A former Hebridean charity campaigner, guilty of a catalogue of historic abuse, has had his jail term doubled. Christopher Baker, 77, who was once the director of the Mull and Iona Community Trust, was caged in November last year.
Baker served on the MICT between 1998 and 2019 and was charged with abusing youngsters between 1986 and 2000. He was jailed for two years after a jury found him guilty.
But prosecutors appealed the sentence as unduly lenient and he returned to the dock this month. The Sheriff Appeal Court in Edinburgh quashed the sentence, imposing a four-year jail term instead.
Baker had laughed and joked with a friend in the gallery at Dumbarton Sheriff Court in November, just minutes before entering the dock. He was accused of “abusing a position of trust, responsibility and power” to “physically, sexually, mentally and emotionally” abuse youngsters.
As he was placed on the sex offenders’ register for 10 years in November, Sheriff Maxwell Hendry said: “They were terrified of you and of what might happen next. This was traumatic, life-changing and there’s possible lifelong consequences.”

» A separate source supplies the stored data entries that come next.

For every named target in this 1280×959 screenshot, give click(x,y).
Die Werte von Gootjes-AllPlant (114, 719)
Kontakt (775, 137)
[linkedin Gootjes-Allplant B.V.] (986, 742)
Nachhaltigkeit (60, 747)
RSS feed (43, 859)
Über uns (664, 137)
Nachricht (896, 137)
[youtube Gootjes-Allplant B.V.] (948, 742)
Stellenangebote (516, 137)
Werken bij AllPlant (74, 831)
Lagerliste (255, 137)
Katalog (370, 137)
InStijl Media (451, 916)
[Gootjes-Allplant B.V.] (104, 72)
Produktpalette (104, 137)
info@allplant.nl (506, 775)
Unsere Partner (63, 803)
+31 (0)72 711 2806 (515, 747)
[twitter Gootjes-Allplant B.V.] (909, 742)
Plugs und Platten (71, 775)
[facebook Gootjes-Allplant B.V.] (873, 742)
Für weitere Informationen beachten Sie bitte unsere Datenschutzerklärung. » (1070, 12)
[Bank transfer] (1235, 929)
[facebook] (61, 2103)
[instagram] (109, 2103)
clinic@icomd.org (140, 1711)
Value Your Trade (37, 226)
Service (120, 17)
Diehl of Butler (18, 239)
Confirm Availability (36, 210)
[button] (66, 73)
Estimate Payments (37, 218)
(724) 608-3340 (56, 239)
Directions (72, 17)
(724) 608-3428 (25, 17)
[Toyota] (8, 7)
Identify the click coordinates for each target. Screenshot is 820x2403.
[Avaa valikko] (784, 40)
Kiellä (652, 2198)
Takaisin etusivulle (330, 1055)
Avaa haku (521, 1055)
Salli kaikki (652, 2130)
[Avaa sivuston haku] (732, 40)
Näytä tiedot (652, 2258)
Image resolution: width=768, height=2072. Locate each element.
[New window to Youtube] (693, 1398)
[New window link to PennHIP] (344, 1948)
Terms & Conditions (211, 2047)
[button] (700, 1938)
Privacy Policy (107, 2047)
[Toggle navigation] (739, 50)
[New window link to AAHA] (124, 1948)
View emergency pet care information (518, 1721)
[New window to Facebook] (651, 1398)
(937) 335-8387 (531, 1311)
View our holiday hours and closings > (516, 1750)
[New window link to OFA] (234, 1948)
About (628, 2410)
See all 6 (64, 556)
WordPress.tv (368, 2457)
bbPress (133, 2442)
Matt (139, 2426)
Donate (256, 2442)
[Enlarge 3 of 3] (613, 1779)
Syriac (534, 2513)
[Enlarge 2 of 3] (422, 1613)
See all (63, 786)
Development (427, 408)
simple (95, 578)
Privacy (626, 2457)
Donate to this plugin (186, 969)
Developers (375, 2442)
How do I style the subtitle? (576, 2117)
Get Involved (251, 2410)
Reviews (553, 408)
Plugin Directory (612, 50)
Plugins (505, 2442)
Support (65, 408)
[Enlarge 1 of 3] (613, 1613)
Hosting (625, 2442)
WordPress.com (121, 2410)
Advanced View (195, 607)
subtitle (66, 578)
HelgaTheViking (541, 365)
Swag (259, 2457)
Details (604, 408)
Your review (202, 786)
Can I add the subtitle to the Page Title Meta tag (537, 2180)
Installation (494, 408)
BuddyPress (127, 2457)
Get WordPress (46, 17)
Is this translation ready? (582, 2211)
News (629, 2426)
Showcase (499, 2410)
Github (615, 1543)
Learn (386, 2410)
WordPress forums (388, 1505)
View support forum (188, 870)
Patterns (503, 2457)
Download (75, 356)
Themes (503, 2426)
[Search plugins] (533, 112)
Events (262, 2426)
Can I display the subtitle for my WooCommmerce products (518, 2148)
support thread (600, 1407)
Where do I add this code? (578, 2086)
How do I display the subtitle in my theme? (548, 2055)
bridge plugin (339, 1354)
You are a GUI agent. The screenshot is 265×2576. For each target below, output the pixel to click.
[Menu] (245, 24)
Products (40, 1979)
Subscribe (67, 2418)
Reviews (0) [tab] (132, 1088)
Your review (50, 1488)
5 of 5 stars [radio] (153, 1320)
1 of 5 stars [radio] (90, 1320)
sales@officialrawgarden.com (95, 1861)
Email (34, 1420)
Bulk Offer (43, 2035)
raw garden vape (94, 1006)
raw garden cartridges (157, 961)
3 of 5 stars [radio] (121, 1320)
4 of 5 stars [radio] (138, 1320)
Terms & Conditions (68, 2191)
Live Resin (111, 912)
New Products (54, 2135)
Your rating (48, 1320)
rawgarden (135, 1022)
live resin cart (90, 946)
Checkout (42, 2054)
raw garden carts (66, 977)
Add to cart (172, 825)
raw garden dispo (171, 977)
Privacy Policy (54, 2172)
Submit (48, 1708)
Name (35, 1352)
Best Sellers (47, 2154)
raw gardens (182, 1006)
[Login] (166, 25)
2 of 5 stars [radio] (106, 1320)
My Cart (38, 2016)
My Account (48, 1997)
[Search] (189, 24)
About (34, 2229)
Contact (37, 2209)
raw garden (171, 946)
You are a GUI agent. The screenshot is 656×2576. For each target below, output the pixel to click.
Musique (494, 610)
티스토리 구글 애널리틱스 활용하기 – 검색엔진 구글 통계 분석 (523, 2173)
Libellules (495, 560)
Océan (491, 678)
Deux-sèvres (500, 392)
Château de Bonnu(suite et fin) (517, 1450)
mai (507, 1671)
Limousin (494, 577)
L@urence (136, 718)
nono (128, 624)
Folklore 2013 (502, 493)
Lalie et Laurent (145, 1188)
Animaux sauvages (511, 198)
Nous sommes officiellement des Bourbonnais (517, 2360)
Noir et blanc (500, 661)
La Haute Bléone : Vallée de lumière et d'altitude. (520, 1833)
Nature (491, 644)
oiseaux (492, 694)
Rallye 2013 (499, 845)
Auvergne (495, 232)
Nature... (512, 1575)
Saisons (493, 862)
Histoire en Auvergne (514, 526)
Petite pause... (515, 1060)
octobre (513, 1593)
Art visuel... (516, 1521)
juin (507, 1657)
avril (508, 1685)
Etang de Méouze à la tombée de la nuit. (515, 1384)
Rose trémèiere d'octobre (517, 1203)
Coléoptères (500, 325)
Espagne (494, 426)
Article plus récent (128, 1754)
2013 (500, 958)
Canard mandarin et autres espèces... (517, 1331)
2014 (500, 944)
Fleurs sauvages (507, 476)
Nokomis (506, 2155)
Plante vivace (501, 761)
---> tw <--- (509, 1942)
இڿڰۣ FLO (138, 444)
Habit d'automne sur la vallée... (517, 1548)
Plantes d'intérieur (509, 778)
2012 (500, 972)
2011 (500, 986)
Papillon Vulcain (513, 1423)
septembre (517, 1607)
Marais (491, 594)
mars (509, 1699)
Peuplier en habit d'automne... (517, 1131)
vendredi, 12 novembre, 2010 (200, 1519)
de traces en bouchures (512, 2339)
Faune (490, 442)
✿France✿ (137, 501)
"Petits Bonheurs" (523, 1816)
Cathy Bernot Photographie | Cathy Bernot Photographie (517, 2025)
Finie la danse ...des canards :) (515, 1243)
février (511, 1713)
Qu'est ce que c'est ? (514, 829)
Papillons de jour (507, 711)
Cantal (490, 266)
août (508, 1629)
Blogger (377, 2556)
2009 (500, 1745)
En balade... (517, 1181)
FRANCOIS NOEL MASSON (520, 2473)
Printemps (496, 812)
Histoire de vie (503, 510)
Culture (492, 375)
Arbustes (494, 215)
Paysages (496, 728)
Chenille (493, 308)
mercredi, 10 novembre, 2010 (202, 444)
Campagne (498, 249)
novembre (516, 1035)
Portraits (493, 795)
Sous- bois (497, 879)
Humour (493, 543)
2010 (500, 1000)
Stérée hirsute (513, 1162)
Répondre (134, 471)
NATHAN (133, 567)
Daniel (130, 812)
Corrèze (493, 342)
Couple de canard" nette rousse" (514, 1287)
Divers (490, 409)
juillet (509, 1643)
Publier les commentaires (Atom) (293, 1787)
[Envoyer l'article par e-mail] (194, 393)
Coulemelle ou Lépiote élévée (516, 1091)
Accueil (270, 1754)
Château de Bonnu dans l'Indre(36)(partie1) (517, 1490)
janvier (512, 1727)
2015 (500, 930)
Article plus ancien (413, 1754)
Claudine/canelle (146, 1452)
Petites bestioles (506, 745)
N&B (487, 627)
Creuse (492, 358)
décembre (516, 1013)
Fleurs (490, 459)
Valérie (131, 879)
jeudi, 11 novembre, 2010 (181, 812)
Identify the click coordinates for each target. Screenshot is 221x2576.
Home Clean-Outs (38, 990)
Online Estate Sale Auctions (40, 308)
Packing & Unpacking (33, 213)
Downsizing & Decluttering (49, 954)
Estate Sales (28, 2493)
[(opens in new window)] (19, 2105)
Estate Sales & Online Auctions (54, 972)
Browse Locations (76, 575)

Baker moved to the Inner Hebrides from the south of England in 1972 and began to abuse the first girl when she was just two, and the second from the age of four. He terrorised them for a decade, until the younger girl reached the age of 12, but denied he’s done anything wrong. He forced both victims to give evidence against him at a trial in September.
The court heard how he repeatedly abused the first girl at two hotels and in a country house. He regularly attacked the second girl at another property. The Appeal Court judges said in selecting a sentence of two years in jail, the sheriff had “underestimated the seriousness” of the offences.
Discussing the first victim, they explained: “The respondent’s culpability was very high. His sexual abuse of the victim was planned and deliberate. He was a mature adult at the time he committed the offence. The extent of the harm caused to the victim was enormous. The offending against her was sustained and repeated.
“As she made clear in her victim statement, the psychological impact on her was immense; it has caused her great suffering and distress throughout her life to date.”
Baker was also Mull Little Theatre director for more than 10 years, a board member of Mull Car Cub, and director and founder member of North West Mull Community Woodland Company.